From the assistant editor

Swimming holes and days gone by

Wed, 06/24/2020 - 8:45am

    The swimming hole Atlantic Salmon Federation and Alna officials said Head Tide Dam would not lose is still there, and getting a lot of use these hot days. This is the first summer swimmers have had access since the made over site reopened late last year.

    You remember last year. Before AP Style explained global pandemic is redundant. Global is what makes it a pandemic; before we had covered a reverse parade and drive-in graduations, and the region’s volunteer hands and a Wiscasset teen’s 3D printer turned to mask-making; back when only robbers or the immuno-compromised wore masks into businesses.

    Before a president said Kung flu and set an example of not wearing masks; before the Black Lives Matter movement gained new momentum and a Morse High School valedictorian, rightly calling on us all to step up, was at Wiscasset Municipal Airport, not Bath’s McMann Field, when she said it.

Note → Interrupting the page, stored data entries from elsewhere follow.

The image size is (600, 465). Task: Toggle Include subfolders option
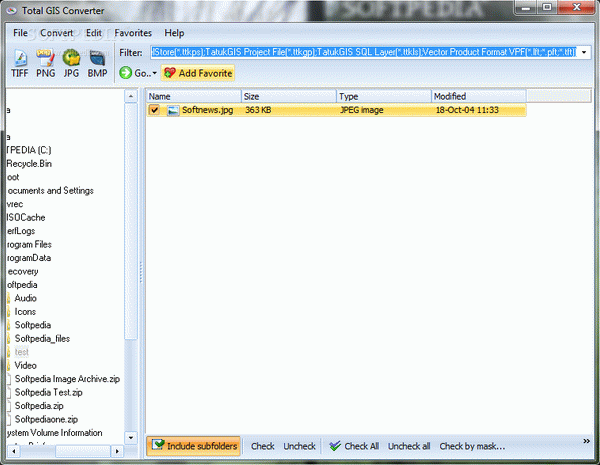coord(194,446)
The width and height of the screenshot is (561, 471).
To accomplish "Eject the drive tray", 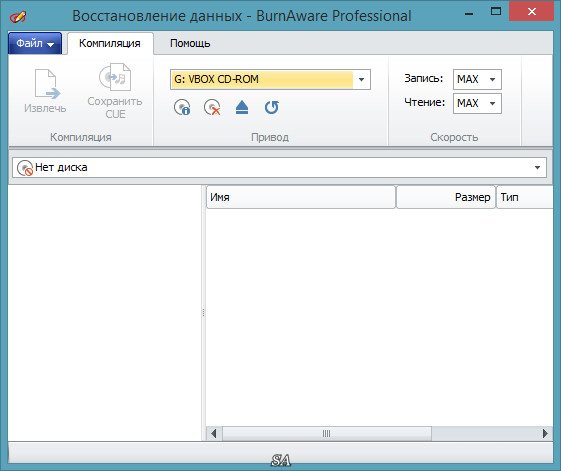I will [x=242, y=107].
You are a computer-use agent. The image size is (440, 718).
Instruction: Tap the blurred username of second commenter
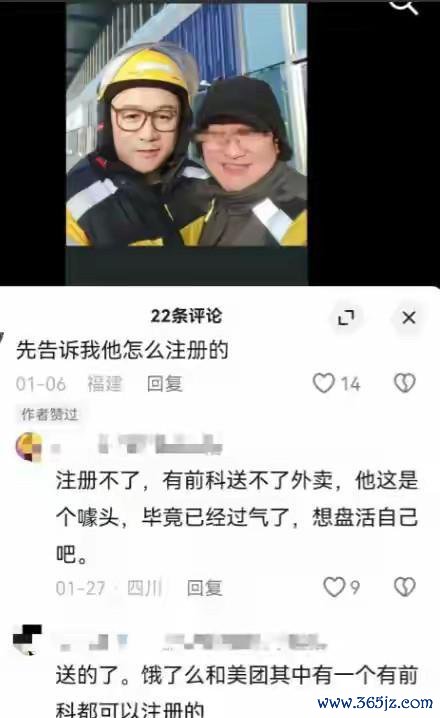(x=137, y=444)
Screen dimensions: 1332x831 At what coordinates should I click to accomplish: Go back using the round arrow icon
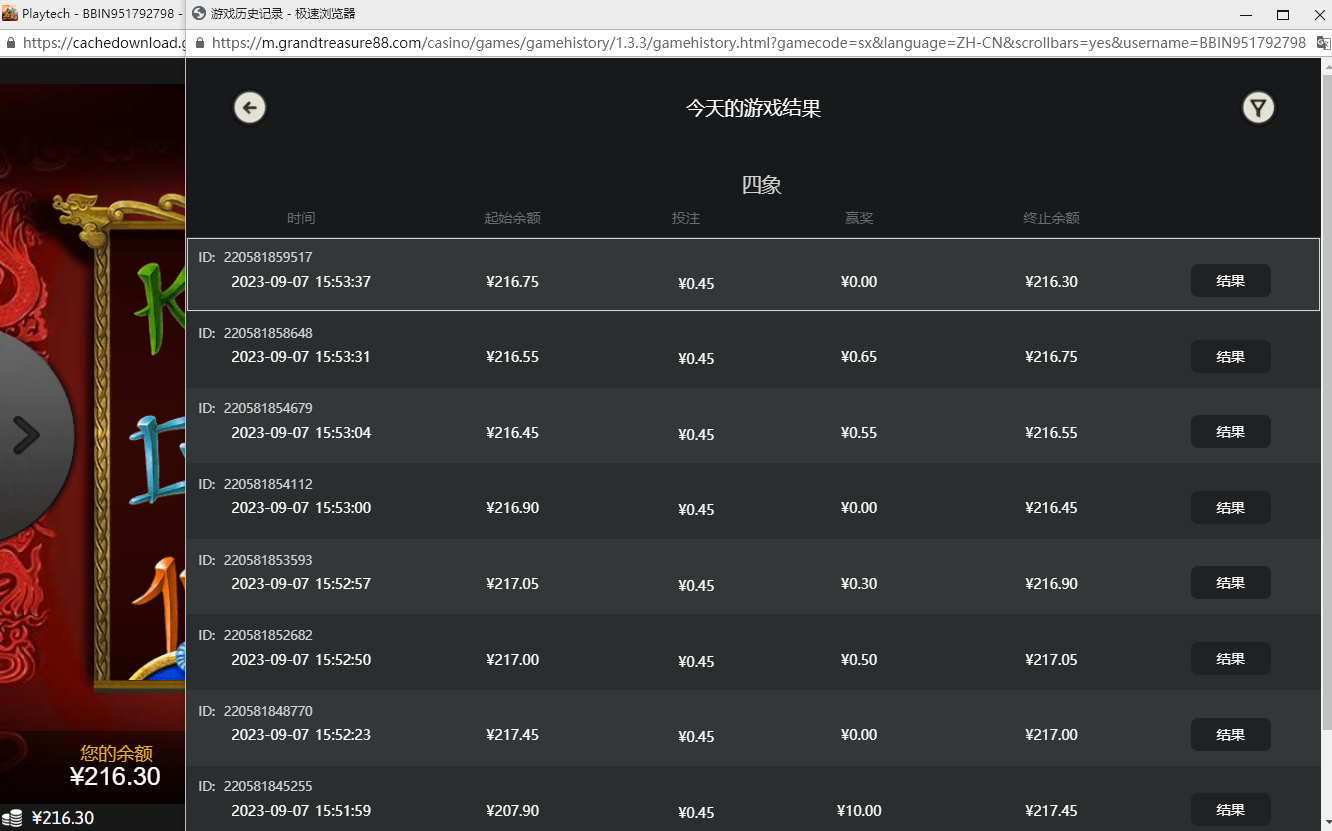[x=250, y=108]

    I do not like a year when the presidency is a mockery, and when not knowing what the future holds is an incredible understatement. I do like all the good, but we already knew our towns were full of good people. With the exception of Alna’s latest residents versus residents uproar, this one over a proposal to the planning board, recent local news has been mostly positive, a beam of hope in the national uncertainty and disbelief, proving once again a lesson I learned about four years ago, to stop watching the national news.

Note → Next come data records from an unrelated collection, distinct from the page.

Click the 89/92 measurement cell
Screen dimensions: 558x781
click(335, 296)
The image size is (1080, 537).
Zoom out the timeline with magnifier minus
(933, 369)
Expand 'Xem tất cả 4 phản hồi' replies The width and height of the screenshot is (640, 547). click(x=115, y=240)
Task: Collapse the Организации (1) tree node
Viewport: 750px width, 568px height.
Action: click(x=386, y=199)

    So you will have to allow, I hope, when I make a big deal out of a Wiscasset Elementary School’s sweet sendoff to students, and Alna’s community garden and Westport Island’s jovial, respectful teleconference meetings. We must not ignore the strange times, and we see their impact as Maine works to recover as the pandemic continues.

    But sometimes focusing on the good, and holding it up, helps people see an opening for a good tomorrow, with strawberries and dog parades in Wiscasset, Windjammer Days in Boothbay Harbor and a Pumpkinfest in Damariscotta again. Let’s not just say it and plan it. Let’s believe in it, and keep believing, as long as it takes.